Playwright Peter Gruner is quietly stressed, but is determined not to let his actors see it. Which is no surprise perhaps given that his newest play Cast Party is about to open this week after a difficult production period, which included having to replace several of his key actors. Ironically, this is what his script is about, the crisis and stress that bind a group of theatre folk as they work on a production of Macbeth at a fictitious local theatre company.
“The play is about the side of the theatre that the audience never gets to see. It is about the real relationships of the characters; onstage they may be playing mortal enemies, when in reality they may actually be lovers. Actors are often very vain, but success depends on everyone working together. There is a determination to keep going and get the show open, no matter what it costs them. When one of the group dies, every one involved is forced to re-evaluate the things that bind them all together”.
Certainly Gruner can certainly relate to the themes of his play, the birth of any new work of theatre can be stressful; particularly when there has been no chance to see what works in advance of opening night. “It is a risk certainly, but that’s what makes it all fun, seeing what an audience responds to. There is quite a bit of comedy in the play too, so hopefully people will laugh at the right places”.
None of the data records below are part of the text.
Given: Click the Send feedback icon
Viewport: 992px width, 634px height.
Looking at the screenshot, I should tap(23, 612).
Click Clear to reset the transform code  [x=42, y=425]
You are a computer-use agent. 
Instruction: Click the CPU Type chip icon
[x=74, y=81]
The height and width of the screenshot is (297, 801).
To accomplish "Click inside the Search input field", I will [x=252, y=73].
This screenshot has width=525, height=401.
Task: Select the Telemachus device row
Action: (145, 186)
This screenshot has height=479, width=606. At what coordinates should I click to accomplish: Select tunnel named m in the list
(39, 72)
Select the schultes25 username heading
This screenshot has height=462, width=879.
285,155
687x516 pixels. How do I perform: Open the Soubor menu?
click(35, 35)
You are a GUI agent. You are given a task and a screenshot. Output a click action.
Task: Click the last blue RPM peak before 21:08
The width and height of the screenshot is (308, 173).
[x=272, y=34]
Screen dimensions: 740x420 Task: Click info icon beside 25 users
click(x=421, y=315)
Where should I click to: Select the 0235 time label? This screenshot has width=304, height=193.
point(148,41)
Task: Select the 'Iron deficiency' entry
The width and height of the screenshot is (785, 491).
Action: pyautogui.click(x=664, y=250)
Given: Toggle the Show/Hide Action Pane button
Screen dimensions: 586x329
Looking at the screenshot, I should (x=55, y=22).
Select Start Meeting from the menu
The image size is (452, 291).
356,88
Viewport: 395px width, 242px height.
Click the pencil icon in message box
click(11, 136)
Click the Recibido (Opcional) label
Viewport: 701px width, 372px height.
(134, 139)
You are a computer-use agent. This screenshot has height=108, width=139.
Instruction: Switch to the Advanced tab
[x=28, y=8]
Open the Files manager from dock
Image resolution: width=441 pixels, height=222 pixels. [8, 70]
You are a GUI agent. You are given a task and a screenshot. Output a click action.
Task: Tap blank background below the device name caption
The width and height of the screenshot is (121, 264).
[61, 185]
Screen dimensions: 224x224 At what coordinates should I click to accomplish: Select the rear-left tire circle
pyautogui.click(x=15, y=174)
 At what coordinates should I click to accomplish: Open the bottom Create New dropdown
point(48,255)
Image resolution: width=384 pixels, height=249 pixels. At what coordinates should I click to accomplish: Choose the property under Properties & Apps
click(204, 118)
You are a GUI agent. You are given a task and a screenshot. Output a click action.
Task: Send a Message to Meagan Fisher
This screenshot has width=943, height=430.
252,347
Black Box Fire’s Emerging Artist Series continued support of local playwrights is commendable. Three of the five plays in the 2009 season are original works by local writers including the play Half-past 8pm by Scott Williams and Cary Ferguson which is about a man waiting for a bus that will take him to meet up with an ex-girlfriend who has been away in England for three years; a girlfriend that he still has feelings for. This production shares the bill with Cast Party for the final week of the series.
Last week saw the world premiere of Matthew Baker’s play A Long Winter, a post apocalyptic tale of five survivors huddled in a bunker after a nuclear attack. This “after the bomb falls” genre, once popular during the Cold War, has fallen on hard times in an era when terrorism and environmental issues now occupy the angst in our collective sub-conscious. Baker’s play starts from the same place, but adds a note of social commentary to the mix.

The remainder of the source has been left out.